Well, while you are speaking of the Roman Empire, we have to consider that Roman history covers a more than 1,000 year period and generalizations cannot be made that pertain to the entire cultural record for starters.

As EB is concerned with the Age of Overseas Expansion and the Middle/Late Republic, we should keep our observations in this area, I think.

The Romans as a people were nothing if not sure of their superiority among other Oscan, Italic, and Hellenic peoples. Roman propaganda, poetry, letters, annals, and histories are replete with evidence of this. Roman culture was a culture of the state and advancment within the hierarchy of the state in service of Rome herself, and if one was not Roman he or she was practically worthless. Roman citizens had no misconceptions about their own social, moral, and physical prowess over other peoples that inhabited Italia and the rest of the Meditteranean, for that matter.

Latin rights communities "civitas sine suffragio" were granted some measure of inclusion into the Roman state, certainly. most notably Romes absorbtion of Campania led by Capua to share citizenship and manpower early on, but this was an exception not the rule.
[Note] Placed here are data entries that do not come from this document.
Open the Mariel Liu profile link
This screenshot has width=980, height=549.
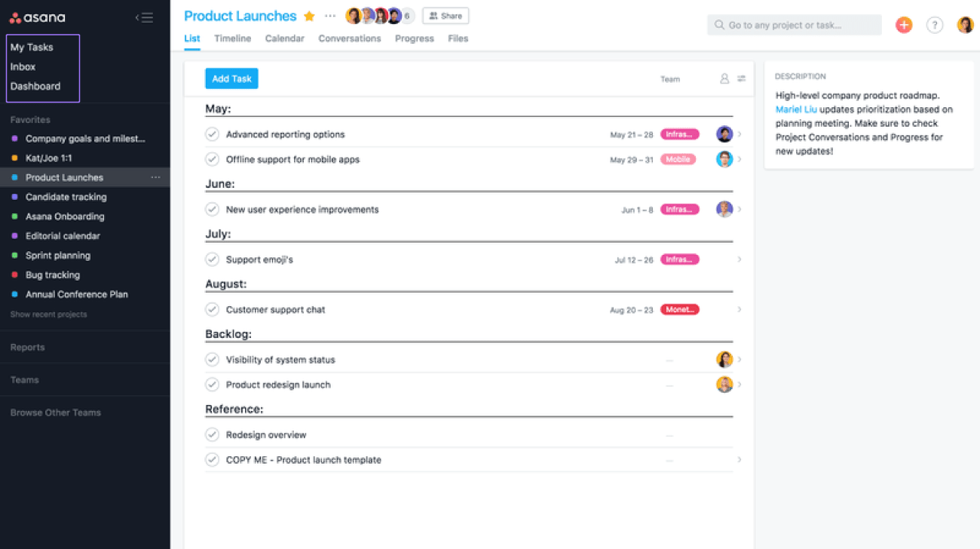coord(796,109)
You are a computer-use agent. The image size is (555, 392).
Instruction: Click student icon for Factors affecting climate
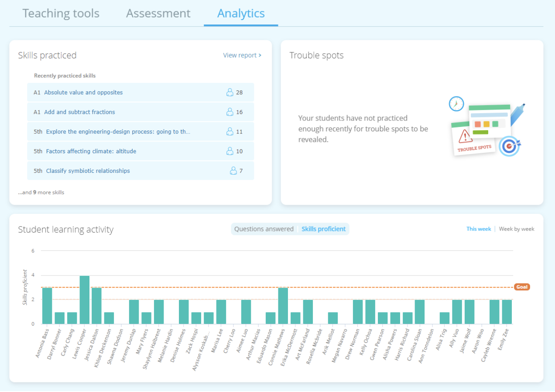[230, 151]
Even the other Latin communities had no great influence or social standing within Rome itself, and the other socii even less so. They were dominated by Rome out of fear of reprisal, but held no love for the Roman state. The Social War is just the boiling point of centuries of simmering grievances.

The other point I wanted to make in this thread, was that of the Allies in Rome's armies. You cannot underestimate the value of the socii in Rome's military expansion. Rome's ability to incorporate multiple ethnicities and military traditions into a coherent force willing to fight loyally for another state is one of the primary reason's for Rome's conquest of Italy which served as the springboard for its own power. Rome's military by itself was not very impressive as far as the Italic standards went, nor was its manpower any greater than some of the other great city-states of the period of the Italic conquest.